Freddie Evans’s appraisal marks fell in his final review. (Photograph by Akil Simmons)

The departure of Freddie Evans from the post of education commissioner took a new twist yesterday.

A series of performance appraisals on Dr Evans show a sharp drop in his evaluations in the month before his exit was announced.

Mark Diel, of law firm Marshall Diel & Myers, is representing Dr Evans in legal action against the Ministry of Education and the Governor, John Rankin.

The lawyer said the about-face on his client’s final assessment “cries out for explanation” because Dr Evans’s ratings on a 20-point evaluation were reduced on every point in his third and final review.

White-out also appears to have been applied to the ratings on Dr Evans’ final report.

Mr Diel said yesterday that his client had received no explanation from the Public Service Commission, the ministry, or Government House.

The news came after Dr Evans was said to be “relieved of his duties” at the start of the week by the Ministry of Education.

Dr Evans, whose probation as Commissioner of Education expired on Saturday, was declared out of the job on Monday in an e-mail to principals and teachers from Permanent Secretary for Education Valerie Robinson-James.

Dr Evans said that only the Governor has the power to end his tenure as commissioner.

The Royal Gazette was told yesterday, in response to questions sent earlier in the week, that Government House “has no comment at this time”.

While the first two assessments both noted that Dr Evans sometimes exceeded basic requirements, the third calls for an improvement in performance, with the permanent secretary recommending that Dr Evans’s post be terminated.
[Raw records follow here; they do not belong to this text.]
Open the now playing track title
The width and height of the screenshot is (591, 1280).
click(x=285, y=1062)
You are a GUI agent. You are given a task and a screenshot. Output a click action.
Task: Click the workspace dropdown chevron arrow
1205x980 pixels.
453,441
That final negative review came only two days after Dr Evans had been sent by the ministry on a two-day course, which he passed.

According to the contractual terms of Dr Evans’s probation period, dismissal from the post lies with the Governor, upon the recommendation of the Public Service Commission — and only during the probation period.
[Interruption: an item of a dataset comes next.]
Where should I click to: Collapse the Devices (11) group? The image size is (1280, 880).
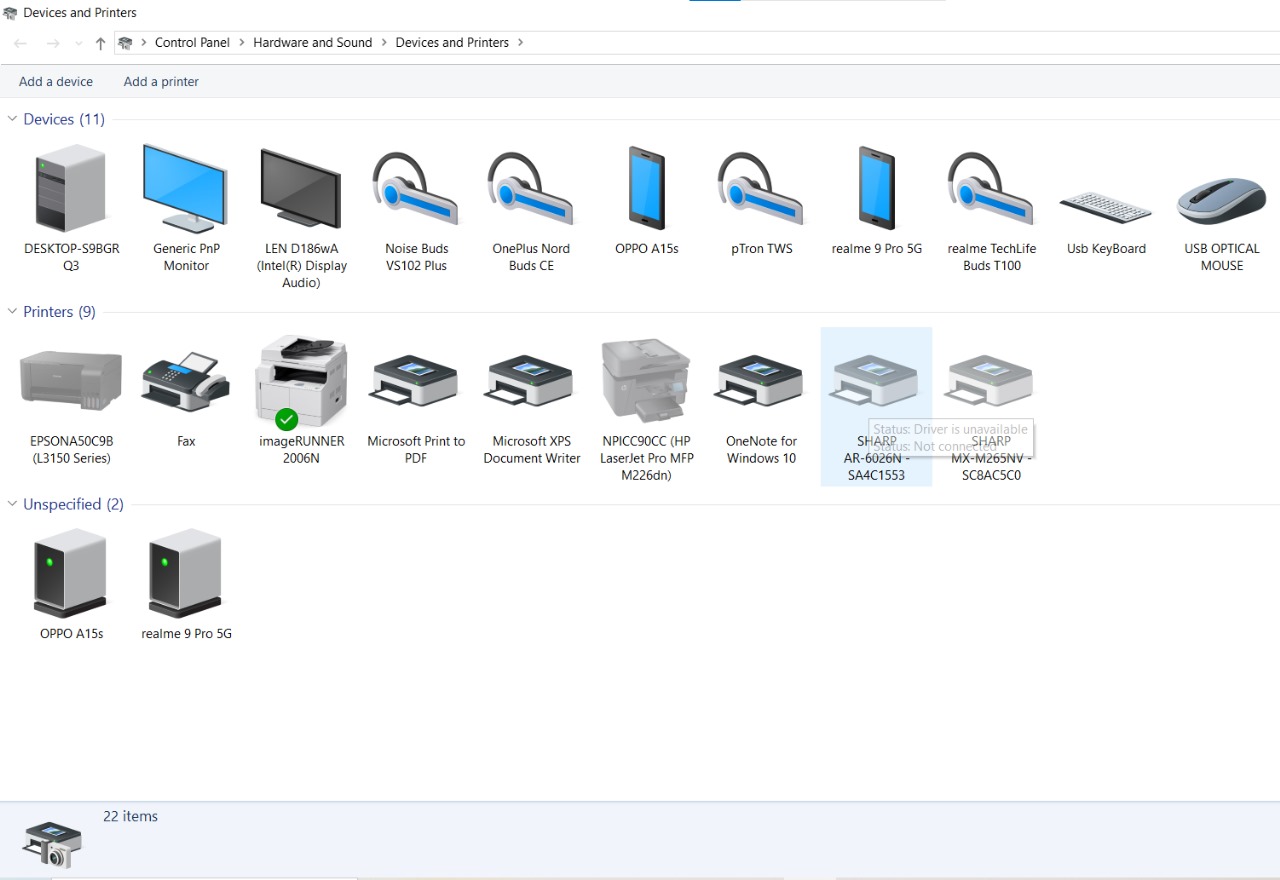click(x=13, y=119)
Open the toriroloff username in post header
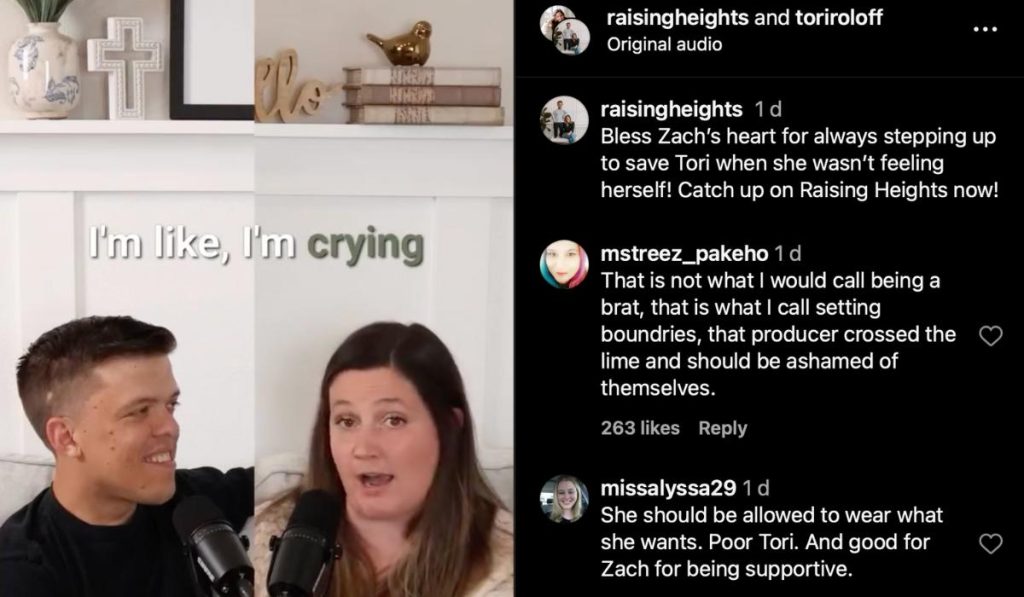 839,18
Dr Evans has maintained that no such dismissal was ever communicated.

Earlier performance appraisals seen by this newspaper, from 2011 to 2012, 2014 to 2015 and 2015 to 2016, consistently rank Dr Evans as performing “substantially above requirements”.
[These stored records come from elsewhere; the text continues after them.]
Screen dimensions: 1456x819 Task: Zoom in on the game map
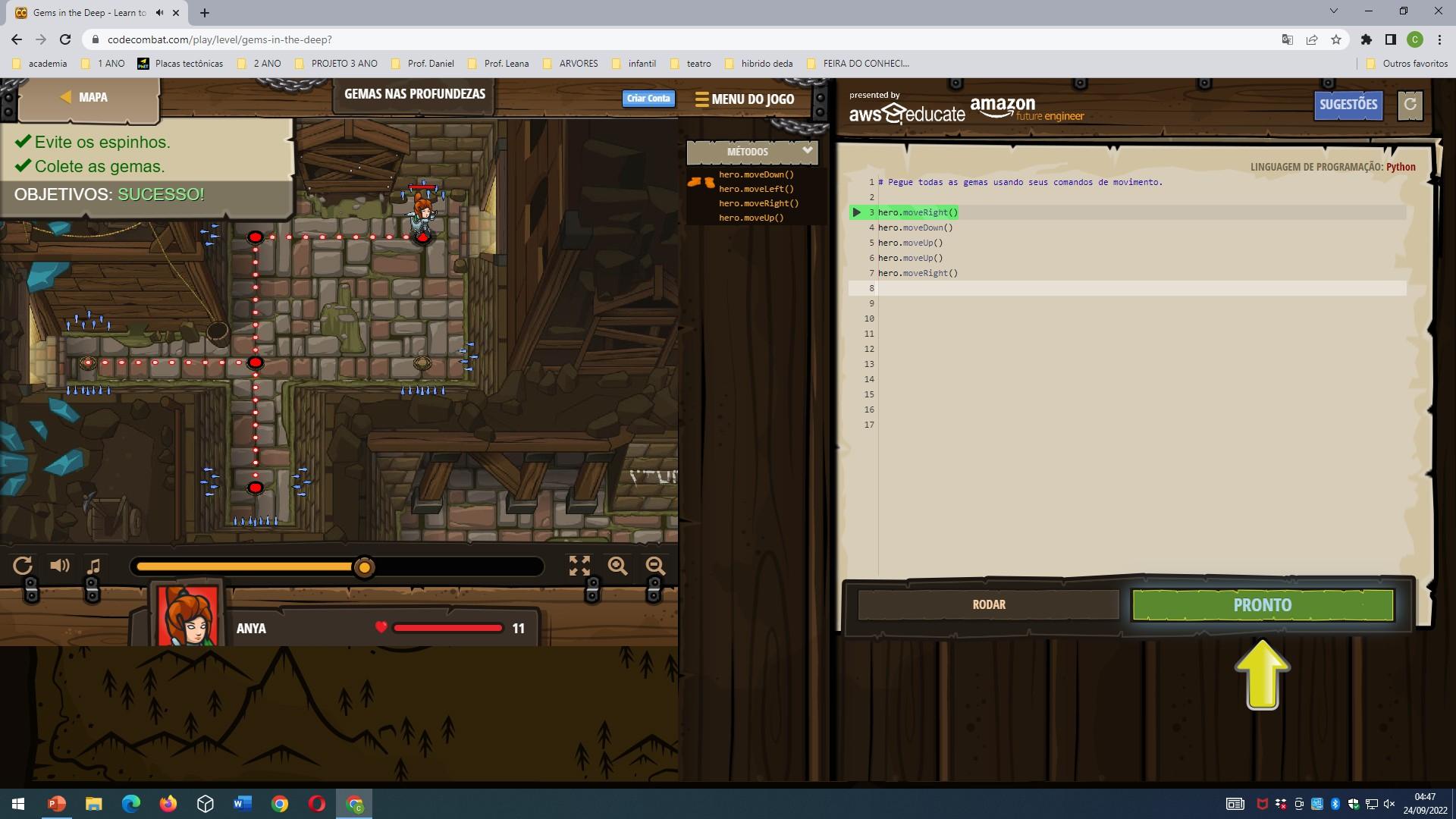pos(618,566)
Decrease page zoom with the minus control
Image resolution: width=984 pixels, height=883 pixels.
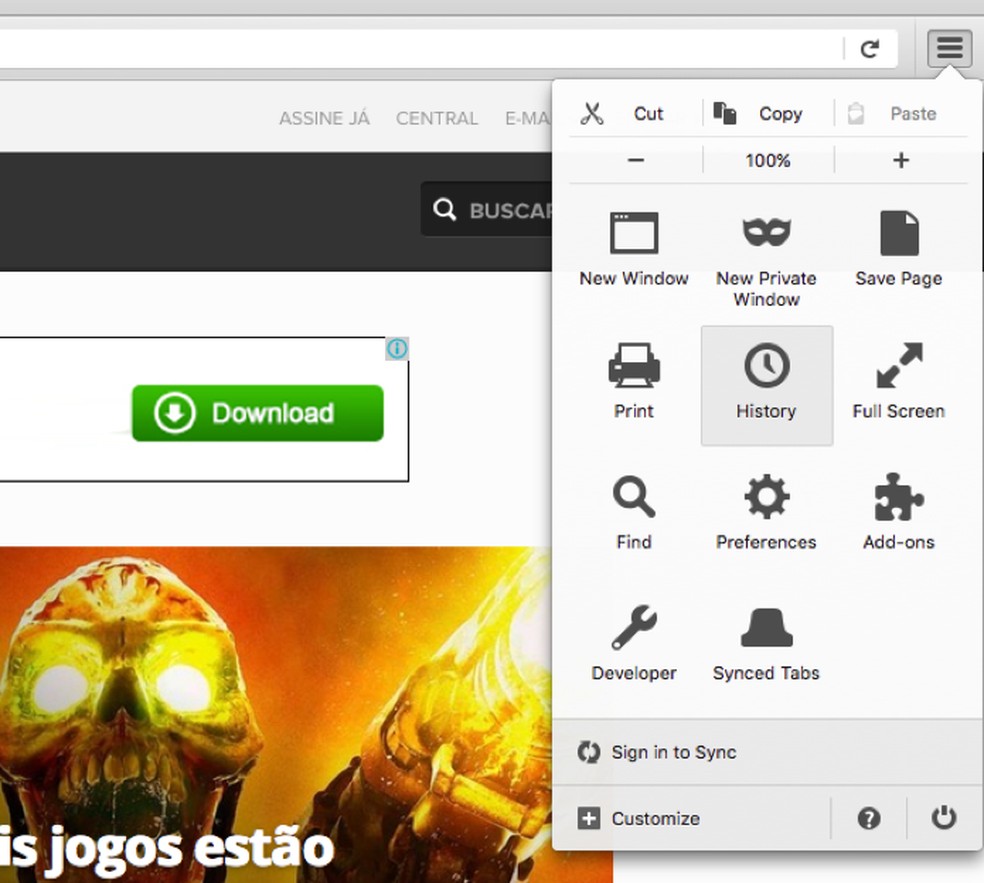point(633,160)
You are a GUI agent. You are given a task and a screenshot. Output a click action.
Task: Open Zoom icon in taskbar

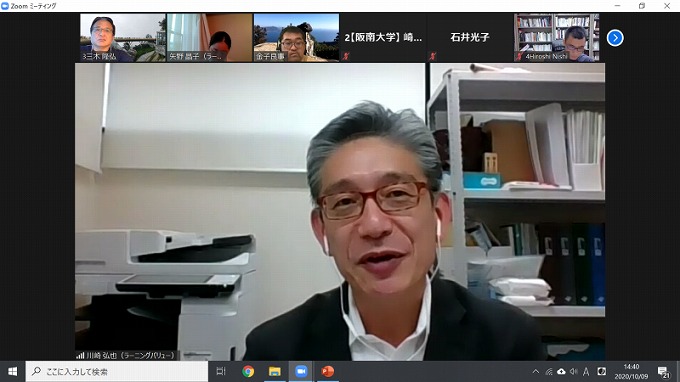click(301, 372)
The final appraisal, covering his tenure as assistant director/acting commissioner, notes that the candidate had “the potential to lead the Public School System”.

Last night IT educator Darren Burchall, who recalled Dr Evans from his student days, questioned the rationale for the change, saying it left “too many questions” and calling it “a farce”.

“Dr Evans did the job for quite some time in an acting capacity and came to the table with ideas that the ministry needed and accepted,” Mr Burchall said.

“He has been in the game a long time, and if anybody knows the system, he is in a good position. We keep crying out that we want a Bermudian to do this job. Why, after six months, did it change?”

Mr Burchall queried whether an education commissioner was even necessary.

“Why not let teachers and former teachers run education, and not let it become a political football?” he said.

“I believe that’s the only way it is going to get solved. The way it’s getting done now is not right — the system is broken and it is not getting fixed.”